* Assignment *
Where the line with "You are a GUI" appears below, start writing out lines exactly, and finish with the line with "The width and height of the screenshot is (1512, 798).", which is included; write out nothing else.

* Supplied records *
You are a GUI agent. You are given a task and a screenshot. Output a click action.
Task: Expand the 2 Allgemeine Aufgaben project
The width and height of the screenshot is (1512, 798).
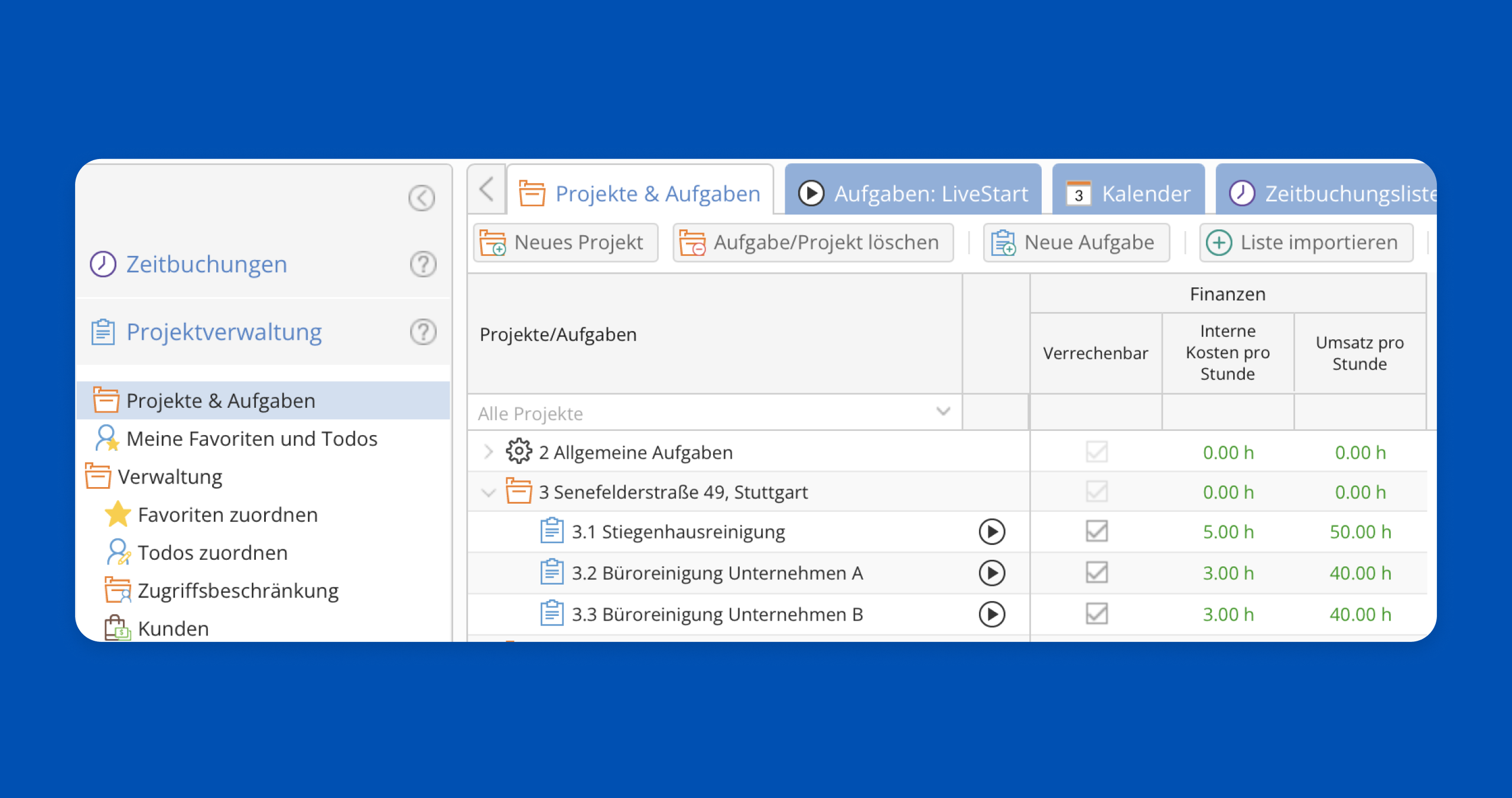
---
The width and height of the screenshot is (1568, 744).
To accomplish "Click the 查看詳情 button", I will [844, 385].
--
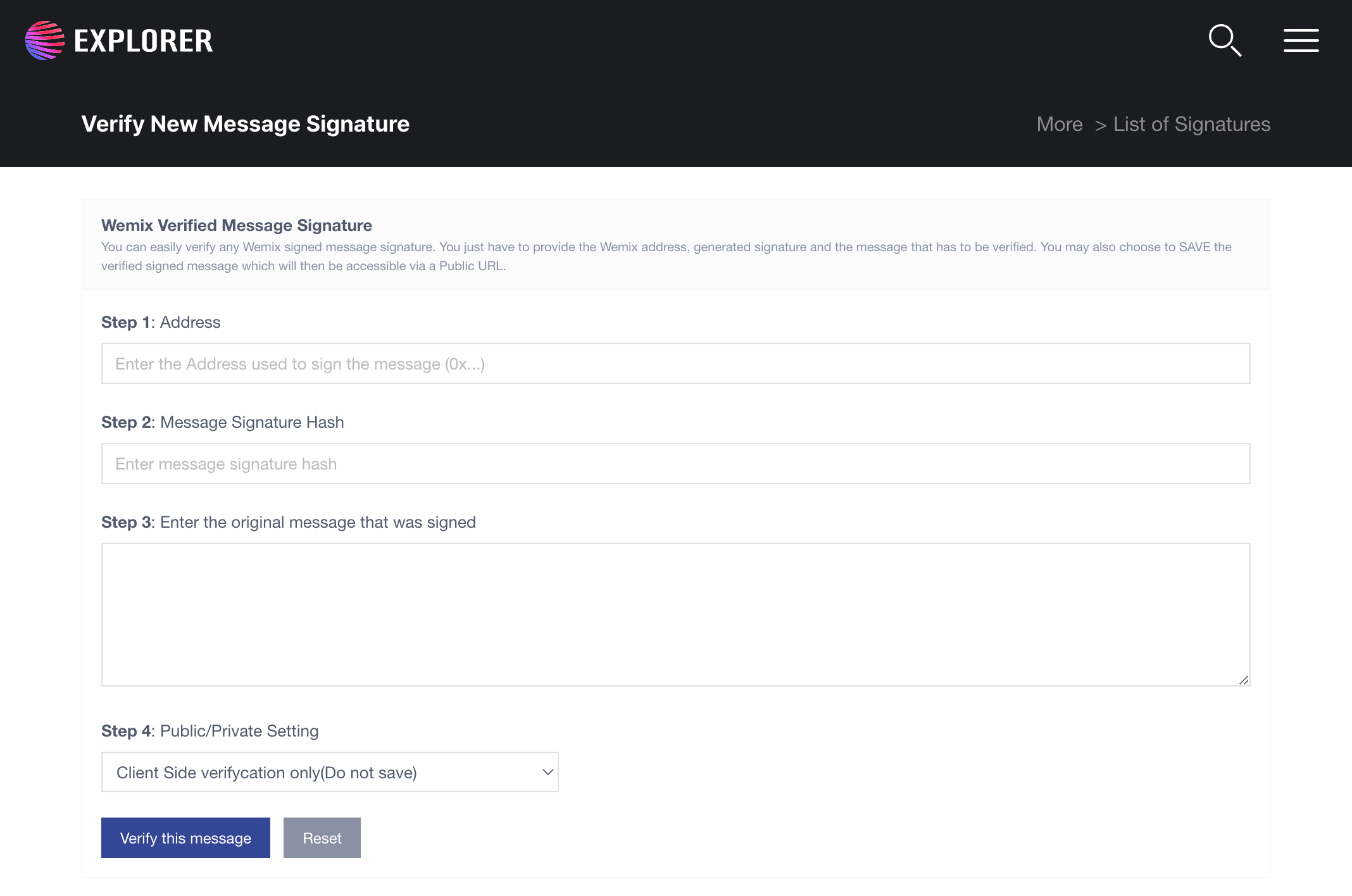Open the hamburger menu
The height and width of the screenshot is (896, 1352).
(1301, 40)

* Reply to the exercise *
You are a GUI agent. You are given a task and a screenshot. Output a click action.
Task: Expand the 2 Allgemeine Aufgaben project
The width and height of the screenshot is (1512, 798).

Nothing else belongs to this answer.